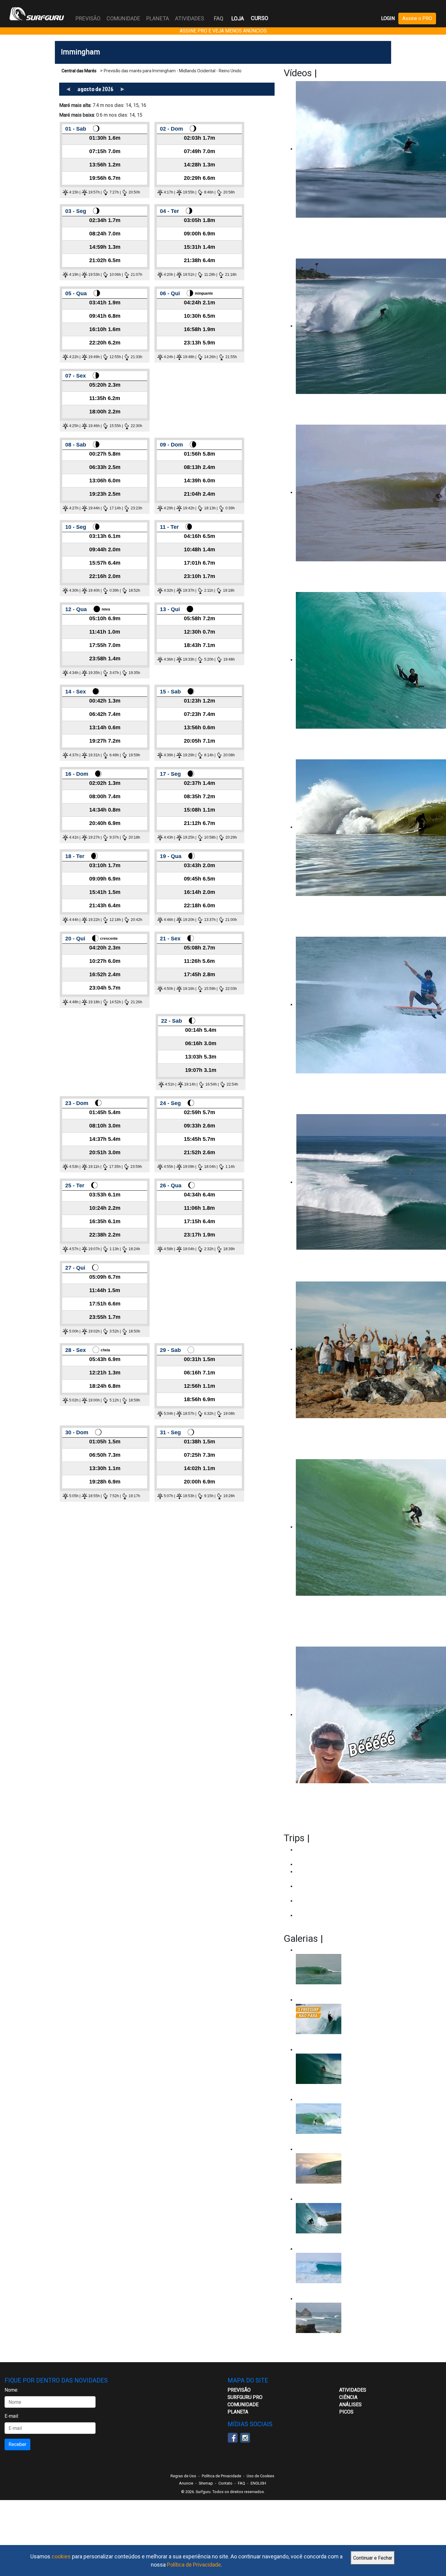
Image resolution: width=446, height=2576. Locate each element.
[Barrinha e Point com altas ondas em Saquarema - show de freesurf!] (341, 2069)
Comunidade (243, 2404)
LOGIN (388, 18)
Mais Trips (334, 1838)
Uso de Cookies (260, 2476)
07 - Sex (75, 376)
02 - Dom (171, 129)
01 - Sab (75, 129)
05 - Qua (76, 293)
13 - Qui (170, 609)
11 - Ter (169, 527)
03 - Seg (75, 211)
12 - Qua (76, 609)
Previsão (239, 2390)
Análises (350, 2404)
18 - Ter (74, 856)
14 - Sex (75, 692)
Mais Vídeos (345, 73)
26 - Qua (170, 1185)
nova (106, 609)
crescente (109, 938)
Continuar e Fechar (372, 2558)
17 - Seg (170, 774)
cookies (61, 2556)
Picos (346, 2412)
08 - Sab (75, 445)
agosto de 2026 (95, 88)
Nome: (11, 2390)
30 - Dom (76, 1432)
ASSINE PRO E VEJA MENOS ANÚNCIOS (223, 31)
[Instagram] (245, 2437)
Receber (17, 2444)
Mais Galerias (354, 1938)
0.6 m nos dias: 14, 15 (100, 115)
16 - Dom (76, 774)
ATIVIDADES (352, 2390)
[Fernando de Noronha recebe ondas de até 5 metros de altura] (341, 2318)
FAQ (218, 18)
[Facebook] (233, 2437)
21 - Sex (170, 939)
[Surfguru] (36, 13)
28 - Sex (75, 1350)
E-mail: (12, 2416)
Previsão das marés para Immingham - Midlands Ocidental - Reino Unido (173, 70)
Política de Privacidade (194, 2564)
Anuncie (186, 2483)
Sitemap (206, 2483)
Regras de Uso (183, 2476)
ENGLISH (258, 2483)
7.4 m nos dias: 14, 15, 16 (102, 105)
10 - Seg (75, 527)
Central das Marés (79, 70)
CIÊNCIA (348, 2397)
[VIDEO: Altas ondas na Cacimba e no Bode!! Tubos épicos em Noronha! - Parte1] (341, 2218)
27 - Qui (75, 1268)
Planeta (238, 2412)
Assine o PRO (417, 18)
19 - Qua (170, 856)
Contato (225, 2483)
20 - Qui (75, 939)
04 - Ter (169, 211)
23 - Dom (76, 1103)
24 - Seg (170, 1103)
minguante (204, 293)
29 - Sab (170, 1350)
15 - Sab (170, 692)
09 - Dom (171, 445)
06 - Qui (170, 293)
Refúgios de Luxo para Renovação (332, 1864)
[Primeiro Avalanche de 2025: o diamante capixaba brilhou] (341, 2118)
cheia (105, 1350)
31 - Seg (170, 1432)
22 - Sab (171, 1021)
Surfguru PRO (245, 2397)
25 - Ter (74, 1185)
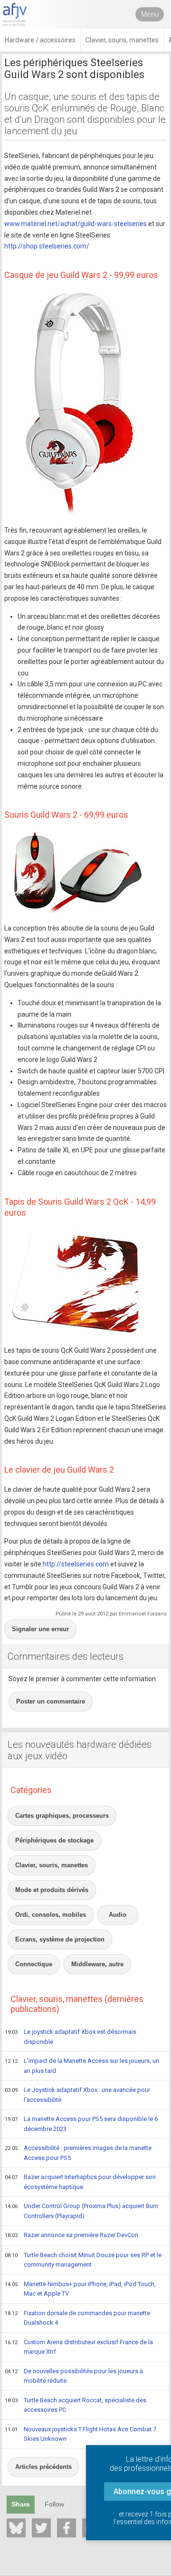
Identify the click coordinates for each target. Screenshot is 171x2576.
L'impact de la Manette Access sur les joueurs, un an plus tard (82, 2065)
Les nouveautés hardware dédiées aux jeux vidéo (80, 1750)
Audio (117, 1914)
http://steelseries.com (76, 1564)
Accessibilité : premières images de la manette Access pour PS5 (78, 2152)
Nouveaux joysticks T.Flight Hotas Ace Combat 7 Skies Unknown (80, 2434)
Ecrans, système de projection (59, 1939)
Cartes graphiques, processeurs (62, 1815)
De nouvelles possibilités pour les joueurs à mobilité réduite (74, 2376)
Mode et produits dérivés (51, 1889)
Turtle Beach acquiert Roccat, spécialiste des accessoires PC (75, 2405)
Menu (150, 14)
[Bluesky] (16, 2527)
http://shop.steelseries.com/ (46, 246)
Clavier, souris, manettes (51, 1865)
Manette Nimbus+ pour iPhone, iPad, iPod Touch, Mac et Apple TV (80, 2289)
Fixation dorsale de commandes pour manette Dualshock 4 (77, 2318)
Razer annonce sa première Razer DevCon (71, 2235)
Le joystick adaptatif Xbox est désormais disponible (70, 2036)
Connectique (33, 1964)
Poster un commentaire (50, 1701)
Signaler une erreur (40, 1629)
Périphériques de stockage (54, 1840)
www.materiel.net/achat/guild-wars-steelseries (75, 224)
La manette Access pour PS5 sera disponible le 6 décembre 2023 (81, 2123)
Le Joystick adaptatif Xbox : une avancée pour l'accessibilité (77, 2094)
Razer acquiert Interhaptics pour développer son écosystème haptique (80, 2181)
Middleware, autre (97, 1964)
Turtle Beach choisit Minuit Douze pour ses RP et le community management (83, 2260)
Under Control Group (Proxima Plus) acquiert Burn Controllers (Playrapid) (81, 2210)
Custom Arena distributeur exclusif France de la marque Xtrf (79, 2347)
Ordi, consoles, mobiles (50, 1914)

--- --- ---

GOAL OF THE EXERCISE:
Pictures should be skipped, and the records retyped word for word.

RESPONSE FOR THIS EXERCISE:
Image resolution: width=446, height=2576. Locate each element.
[Barrinha e Point com altas ondas em Saquarema - show de freesurf!] (341, 2069)
Comunidade (243, 2404)
LOGIN (388, 18)
Mais Trips (334, 1838)
Uso de Cookies (260, 2476)
07 - Sex (75, 376)
02 - Dom (171, 129)
01 - Sab (75, 129)
05 - Qua (76, 293)
13 - Qui (170, 609)
11 - Ter (169, 527)
03 - Seg (75, 211)
12 - Qua (76, 609)
Previsão (239, 2390)
Análises (350, 2404)
18 - Ter (74, 856)
14 - Sex (75, 692)
Mais Vídeos (345, 73)
26 - Qua (170, 1185)
nova (106, 609)
crescente (109, 938)
Continuar e Fechar (372, 2558)
17 - Seg (170, 774)
cookies (61, 2556)
Picos (346, 2412)
08 - Sab (75, 445)
agosto de 2026 (95, 88)
Nome: (11, 2390)
30 - Dom (76, 1432)
ASSINE PRO E VEJA MENOS ANÚNCIOS (223, 31)
[Instagram] (245, 2437)
Receber (17, 2444)
Mais Galerias (354, 1938)
0.6 m nos dias: 14, 15 (100, 115)
16 - Dom (76, 774)
ATIVIDADES (352, 2390)
[Fernando de Noronha recebe ondas de até 5 metros de altura] (341, 2318)
FAQ (218, 18)
[Facebook] (233, 2437)
21 - Sex (170, 939)
[Surfguru] (36, 13)
28 - Sex (75, 1350)
E-mail: (12, 2416)
Previsão das marés para Immingham - Midlands Ocidental - Reino Unido (173, 70)
Política de Privacidade (194, 2564)
Anuncie (186, 2483)
Sitemap (206, 2483)
Regras de Uso (183, 2476)
ENGLISH (258, 2483)
7.4 m nos dias: 14, 15, 16 (102, 105)
10 - Seg (75, 527)
Central das Marés (79, 70)
CIÊNCIA (348, 2397)
[VIDEO: Altas ondas na Cacimba e no Bode!! Tubos épicos em Noronha! - Parte1] (341, 2218)
27 - Qui (75, 1268)
Planeta (238, 2412)
Assine o PRO (417, 18)
19 - Qua (170, 856)
Contato (225, 2483)
20 - Qui (75, 939)
04 - Ter (169, 211)
23 - Dom (76, 1103)
24 - Seg (170, 1103)
minguante (204, 293)
29 - Sab (170, 1350)
15 - Sab (170, 692)
09 - Dom (171, 445)
06 - Qui (170, 293)
Refúgios de Luxo para Renovação (332, 1864)
[Primeiro Avalanche de 2025: o diamante capixaba brilhou] (341, 2118)
cheia (105, 1350)
31 - Seg (170, 1432)
22 - Sab (171, 1021)
Surfguru PRO (245, 2397)
25 - Ter (74, 1185)
Identify the click coordinates for each target. Screenshot is 171x2576.
L'impact de la Manette Access sur les joueurs, un an plus tard (82, 2065)
Les nouveautés hardware dédiées aux jeux vidéo (80, 1750)
Audio (117, 1914)
http://steelseries.com (76, 1564)
Accessibilité : premières images de la manette Access pour PS5 (78, 2152)
Nouveaux joysticks T.Flight Hotas Ace Combat 7 Skies Unknown (80, 2434)
Ecrans, système de projection (59, 1939)
Cartes graphiques, processeurs (62, 1815)
De nouvelles possibilités pour les joueurs à mobilité réduite (74, 2376)
Mode et produits dérivés (51, 1889)
Turtle Beach acquiert Roccat, spécialiste des accessoires PC (75, 2405)
Menu (150, 14)
[Bluesky] (16, 2527)
http://shop.steelseries.com/ (46, 246)
Clavier, souris, manettes (51, 1865)
Manette Nimbus+ pour iPhone, iPad, iPod Touch, Mac et Apple TV (80, 2289)
Fixation dorsale de commandes pour manette Dualshock 4 (77, 2318)
Razer annonce sa première Razer DevCon (71, 2235)
Le joystick adaptatif Xbox est désormais disponible (70, 2036)
Connectique (33, 1964)
Poster un commentaire (50, 1701)
Signaler une erreur (40, 1629)
Périphériques de stockage (54, 1840)
www.materiel.net/achat/guild-wars-steelseries (75, 224)
La manette Access pour PS5 sera disponible le 6 décembre 2023 (81, 2123)
Le Joystick adaptatif Xbox : une avancée pour l'accessibilité (77, 2094)
Razer acquiert Interhaptics pour développer son écosystème haptique (80, 2181)
Middleware, autre (97, 1964)
Turtle Beach choisit Minuit Douze pour ses RP et le community management (83, 2260)
Under Control Group (Proxima Plus) acquiert Burn Controllers (Playrapid) (81, 2210)
Custom Arena distributeur exclusif France de la marque Xtrf (79, 2347)
Ordi, consoles, mobiles (50, 1914)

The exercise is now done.